A ces tâches spécifiques s’ajoutent encore des fonctions de surveillance : surveillance et nettoyage des débordements, surveillance de la décomposition possible de la nitroglycérine, de la déperdition d'acides, d’incident matériel et refroidissement des cuves en été. En 1956, ces diverses fonctions demeurent toujours subordonnées au risque de décomposition de la nitroglycérine, entraînant l’évacuation de l’atelier et la mise à l’abri du personnel.

En définitive, ce travail apparaît à la fois comme une fonction à risques et un travail de force lié à la manipulation et à l’acheminement de matières liquides dans un espace soit horizontal, soit vertical. Il n'existe toutefois pas de limitation réglementaire au volume de ce personnel.

Pour information, dix exemplaires de la consigne destinée à l’atelier de séparation lente sont  établis à Paulilles le 7 novembre 1956.

E. PRACA

 

DOCUMENT

Usine de Paulilles

Consigne pour l'atelier de séparation lente

 

Eviter en remplissant les cuves de les faire déborder.
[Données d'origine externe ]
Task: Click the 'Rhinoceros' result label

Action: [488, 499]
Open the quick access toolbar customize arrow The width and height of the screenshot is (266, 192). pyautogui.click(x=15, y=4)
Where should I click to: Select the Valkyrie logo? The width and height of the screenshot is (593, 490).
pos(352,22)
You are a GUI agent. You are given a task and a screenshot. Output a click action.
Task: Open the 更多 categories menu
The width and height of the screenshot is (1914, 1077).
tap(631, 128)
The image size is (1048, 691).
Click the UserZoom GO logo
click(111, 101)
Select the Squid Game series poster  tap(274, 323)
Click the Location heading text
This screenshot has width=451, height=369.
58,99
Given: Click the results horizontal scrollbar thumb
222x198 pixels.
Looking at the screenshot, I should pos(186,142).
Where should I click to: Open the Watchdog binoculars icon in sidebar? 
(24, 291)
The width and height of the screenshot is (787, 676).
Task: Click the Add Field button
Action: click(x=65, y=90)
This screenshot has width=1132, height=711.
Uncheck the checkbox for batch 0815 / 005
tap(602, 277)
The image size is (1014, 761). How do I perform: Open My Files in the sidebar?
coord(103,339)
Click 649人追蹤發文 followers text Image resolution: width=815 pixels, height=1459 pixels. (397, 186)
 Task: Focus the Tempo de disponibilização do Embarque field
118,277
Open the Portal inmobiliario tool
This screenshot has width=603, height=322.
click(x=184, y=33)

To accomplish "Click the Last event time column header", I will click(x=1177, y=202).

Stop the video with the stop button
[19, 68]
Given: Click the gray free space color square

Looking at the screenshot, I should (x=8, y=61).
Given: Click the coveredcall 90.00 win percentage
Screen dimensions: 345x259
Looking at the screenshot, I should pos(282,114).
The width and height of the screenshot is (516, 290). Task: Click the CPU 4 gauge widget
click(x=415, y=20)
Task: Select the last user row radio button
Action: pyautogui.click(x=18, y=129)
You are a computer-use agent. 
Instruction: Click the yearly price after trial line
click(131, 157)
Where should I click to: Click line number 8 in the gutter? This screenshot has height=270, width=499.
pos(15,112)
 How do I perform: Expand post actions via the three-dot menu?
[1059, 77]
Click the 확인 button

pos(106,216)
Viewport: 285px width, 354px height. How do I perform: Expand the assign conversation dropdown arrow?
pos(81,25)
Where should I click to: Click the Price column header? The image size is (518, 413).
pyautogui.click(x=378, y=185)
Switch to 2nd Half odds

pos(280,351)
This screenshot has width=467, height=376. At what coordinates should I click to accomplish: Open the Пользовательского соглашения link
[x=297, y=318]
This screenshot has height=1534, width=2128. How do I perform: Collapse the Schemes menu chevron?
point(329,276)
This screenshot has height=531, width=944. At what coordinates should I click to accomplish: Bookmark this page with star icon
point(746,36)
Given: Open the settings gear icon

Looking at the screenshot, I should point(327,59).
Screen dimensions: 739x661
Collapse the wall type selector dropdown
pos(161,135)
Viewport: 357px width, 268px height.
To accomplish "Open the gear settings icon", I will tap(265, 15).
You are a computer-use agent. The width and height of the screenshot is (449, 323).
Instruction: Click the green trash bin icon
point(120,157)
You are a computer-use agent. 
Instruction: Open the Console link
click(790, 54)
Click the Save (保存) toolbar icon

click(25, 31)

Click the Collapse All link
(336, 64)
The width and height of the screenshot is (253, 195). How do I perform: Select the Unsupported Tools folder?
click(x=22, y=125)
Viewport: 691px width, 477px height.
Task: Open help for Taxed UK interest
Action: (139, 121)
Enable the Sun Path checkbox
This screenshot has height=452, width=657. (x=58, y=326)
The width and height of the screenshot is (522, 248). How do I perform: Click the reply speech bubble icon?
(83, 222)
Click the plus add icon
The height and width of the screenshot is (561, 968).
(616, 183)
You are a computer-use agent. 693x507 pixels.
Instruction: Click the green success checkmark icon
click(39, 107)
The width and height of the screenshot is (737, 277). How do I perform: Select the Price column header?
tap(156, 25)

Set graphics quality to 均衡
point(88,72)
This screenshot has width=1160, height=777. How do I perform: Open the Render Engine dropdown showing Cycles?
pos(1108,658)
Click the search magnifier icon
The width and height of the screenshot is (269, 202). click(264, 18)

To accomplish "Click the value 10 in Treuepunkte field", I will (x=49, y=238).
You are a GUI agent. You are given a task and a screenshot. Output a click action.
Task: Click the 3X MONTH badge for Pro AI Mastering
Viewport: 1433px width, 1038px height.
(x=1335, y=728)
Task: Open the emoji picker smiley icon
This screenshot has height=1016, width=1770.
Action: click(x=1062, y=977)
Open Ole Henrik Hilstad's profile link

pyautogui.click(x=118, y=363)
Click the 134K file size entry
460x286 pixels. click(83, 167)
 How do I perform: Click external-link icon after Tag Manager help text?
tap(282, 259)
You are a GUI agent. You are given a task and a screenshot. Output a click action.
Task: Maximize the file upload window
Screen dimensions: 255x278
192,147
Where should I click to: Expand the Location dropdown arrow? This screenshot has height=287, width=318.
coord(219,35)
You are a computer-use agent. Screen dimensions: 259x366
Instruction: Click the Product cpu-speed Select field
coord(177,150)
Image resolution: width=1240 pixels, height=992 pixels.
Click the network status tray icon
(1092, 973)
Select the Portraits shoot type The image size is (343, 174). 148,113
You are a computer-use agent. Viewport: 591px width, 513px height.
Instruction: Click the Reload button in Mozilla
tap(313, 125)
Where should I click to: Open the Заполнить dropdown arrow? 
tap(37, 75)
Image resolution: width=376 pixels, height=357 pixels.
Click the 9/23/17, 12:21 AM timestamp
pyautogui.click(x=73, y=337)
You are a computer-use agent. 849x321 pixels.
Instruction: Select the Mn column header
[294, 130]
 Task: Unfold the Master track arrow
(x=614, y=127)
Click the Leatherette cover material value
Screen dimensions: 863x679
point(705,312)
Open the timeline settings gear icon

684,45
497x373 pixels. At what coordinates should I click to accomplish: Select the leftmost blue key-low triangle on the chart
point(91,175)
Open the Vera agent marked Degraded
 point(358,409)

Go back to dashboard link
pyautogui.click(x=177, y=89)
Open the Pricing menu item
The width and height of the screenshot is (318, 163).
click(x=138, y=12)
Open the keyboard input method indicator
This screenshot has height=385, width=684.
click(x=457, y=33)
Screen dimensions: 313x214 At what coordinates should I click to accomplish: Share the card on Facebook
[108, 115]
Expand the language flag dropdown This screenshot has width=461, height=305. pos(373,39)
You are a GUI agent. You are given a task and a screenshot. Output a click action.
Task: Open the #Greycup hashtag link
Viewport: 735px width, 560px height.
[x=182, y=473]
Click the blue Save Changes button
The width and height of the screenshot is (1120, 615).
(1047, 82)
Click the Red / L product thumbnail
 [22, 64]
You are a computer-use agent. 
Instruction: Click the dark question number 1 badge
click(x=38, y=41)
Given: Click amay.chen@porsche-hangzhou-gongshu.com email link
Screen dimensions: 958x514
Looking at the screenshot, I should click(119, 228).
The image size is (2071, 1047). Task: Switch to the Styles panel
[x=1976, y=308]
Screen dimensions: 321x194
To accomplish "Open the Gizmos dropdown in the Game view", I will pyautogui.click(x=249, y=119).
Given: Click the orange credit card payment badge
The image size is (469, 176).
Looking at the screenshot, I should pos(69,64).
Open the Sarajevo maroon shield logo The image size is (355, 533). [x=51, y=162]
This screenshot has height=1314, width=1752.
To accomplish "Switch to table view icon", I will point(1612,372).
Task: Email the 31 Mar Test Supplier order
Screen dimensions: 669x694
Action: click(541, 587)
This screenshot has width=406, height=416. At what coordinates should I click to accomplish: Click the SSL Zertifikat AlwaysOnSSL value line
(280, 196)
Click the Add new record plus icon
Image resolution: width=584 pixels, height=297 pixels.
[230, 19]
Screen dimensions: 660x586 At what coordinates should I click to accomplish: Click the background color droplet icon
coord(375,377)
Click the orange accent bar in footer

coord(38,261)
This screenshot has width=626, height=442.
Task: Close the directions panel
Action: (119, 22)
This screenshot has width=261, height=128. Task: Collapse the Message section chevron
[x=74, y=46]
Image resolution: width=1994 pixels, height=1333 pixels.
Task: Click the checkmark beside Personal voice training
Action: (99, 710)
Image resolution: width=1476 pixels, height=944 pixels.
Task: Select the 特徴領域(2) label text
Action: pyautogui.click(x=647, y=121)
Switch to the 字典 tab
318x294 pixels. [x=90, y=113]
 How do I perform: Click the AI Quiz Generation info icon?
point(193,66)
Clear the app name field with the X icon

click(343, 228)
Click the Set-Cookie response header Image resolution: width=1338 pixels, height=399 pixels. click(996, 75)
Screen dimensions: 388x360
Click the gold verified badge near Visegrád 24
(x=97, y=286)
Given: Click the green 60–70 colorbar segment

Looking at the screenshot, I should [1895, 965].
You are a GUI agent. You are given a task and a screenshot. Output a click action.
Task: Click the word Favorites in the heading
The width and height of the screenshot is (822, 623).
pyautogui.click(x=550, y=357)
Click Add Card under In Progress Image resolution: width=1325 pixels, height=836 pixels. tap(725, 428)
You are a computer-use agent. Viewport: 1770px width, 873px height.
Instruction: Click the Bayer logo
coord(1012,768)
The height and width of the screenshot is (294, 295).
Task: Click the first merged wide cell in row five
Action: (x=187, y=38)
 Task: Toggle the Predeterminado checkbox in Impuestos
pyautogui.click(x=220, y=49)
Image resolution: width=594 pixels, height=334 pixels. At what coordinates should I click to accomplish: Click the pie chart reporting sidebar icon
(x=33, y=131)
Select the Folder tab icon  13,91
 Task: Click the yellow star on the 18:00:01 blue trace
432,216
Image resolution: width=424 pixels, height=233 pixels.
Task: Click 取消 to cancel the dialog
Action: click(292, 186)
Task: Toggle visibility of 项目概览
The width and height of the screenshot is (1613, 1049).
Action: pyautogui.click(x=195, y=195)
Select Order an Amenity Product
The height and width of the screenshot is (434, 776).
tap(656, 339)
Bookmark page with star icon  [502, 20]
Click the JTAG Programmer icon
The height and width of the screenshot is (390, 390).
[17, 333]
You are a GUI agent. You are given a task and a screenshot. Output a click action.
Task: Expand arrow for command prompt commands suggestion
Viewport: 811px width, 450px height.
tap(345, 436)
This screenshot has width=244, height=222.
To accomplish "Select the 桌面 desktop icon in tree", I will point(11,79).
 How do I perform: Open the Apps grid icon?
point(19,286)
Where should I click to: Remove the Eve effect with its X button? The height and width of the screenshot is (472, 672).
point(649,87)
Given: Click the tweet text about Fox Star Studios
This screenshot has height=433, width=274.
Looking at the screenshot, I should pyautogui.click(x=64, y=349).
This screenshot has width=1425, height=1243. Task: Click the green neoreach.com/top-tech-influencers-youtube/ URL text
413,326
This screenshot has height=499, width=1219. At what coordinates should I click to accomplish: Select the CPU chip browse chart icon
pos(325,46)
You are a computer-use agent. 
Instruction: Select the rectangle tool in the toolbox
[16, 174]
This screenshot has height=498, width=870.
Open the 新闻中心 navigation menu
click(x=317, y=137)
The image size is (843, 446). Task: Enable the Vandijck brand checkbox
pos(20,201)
Si cependant une cuve déborde, fermer son robinet de remplissage, ouvrir celui de la cuve vide voisine et laver à grande eau l’acide renversé.

Écrémer la nitroglycérine chaque fois qu'il est nécessaire.

Porter les crasses recueillies dans la cuve de lavage de la nitroglycérine et les y agiter dans l'eau.

Porter chaque jour la nitroglycérine recueillie à l'atelier de nitration et la verser dans un laveur contenant de l'eau.

Ne pas séjourner inutilement dans l'atelier de séparation lente, mais y faire de fréquentes tournées ; s'assurer qu'il n'y a ni décomposition de la nitroglycérine ni déperdition d'acide, ni incident de matériel, écrémer comme il a été dit ci-dessus (paragraphes 2 et 3).

En été, refroidir les acides en faisant couler de l’eau froide sur les parois de la cuve.

Aller chercher aussi souvent qu'il est nécessaire la nitroglycérine recueillie à l'atelier de regagnage.

En cas de décomposition de la nitroglycérine dans une cuve, évacuer l'atelier et attendre à l'abri la fin de la réaction.

Paulilles, le 7 novembre 1956

 

SOURCES

Usine de Paulilles. Consigne pour l’atelier de séparation lente, 1 p. dactylographiée, Paulilles, 7-11-1956. Archives privées.